▶ **DATA RECORDS**:

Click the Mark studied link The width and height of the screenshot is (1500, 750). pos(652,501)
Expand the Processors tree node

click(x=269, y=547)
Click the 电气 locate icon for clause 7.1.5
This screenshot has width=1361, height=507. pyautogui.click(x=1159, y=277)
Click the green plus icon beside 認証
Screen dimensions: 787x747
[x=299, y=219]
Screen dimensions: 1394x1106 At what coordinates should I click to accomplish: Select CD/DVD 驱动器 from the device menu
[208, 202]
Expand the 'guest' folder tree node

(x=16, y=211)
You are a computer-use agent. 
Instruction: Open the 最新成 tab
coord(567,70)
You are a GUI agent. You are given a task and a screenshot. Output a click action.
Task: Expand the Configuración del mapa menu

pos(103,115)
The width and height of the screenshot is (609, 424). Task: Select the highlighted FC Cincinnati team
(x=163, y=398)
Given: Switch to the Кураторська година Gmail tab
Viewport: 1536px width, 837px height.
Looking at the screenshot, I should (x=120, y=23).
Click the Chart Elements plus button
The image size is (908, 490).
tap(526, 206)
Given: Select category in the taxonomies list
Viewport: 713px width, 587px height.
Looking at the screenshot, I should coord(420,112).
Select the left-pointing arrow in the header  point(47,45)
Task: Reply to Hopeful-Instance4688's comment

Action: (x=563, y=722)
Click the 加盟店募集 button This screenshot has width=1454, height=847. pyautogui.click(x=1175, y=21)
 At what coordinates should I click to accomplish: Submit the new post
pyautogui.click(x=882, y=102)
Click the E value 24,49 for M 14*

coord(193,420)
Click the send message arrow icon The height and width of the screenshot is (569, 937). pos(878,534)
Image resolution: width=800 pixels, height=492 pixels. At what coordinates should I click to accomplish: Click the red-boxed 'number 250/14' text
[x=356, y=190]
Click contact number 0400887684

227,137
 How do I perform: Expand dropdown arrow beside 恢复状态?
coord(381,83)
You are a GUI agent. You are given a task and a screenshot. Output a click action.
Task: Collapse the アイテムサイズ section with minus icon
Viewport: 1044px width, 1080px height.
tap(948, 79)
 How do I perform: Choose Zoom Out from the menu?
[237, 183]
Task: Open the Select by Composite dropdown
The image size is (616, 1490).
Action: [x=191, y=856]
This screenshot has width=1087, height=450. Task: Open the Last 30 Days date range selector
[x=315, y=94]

▶ **TASK ITEM**:
Check each line above for "button" and give the number of lines that match, nothing more.

▶ **EXERCISE RESPONSE**:
2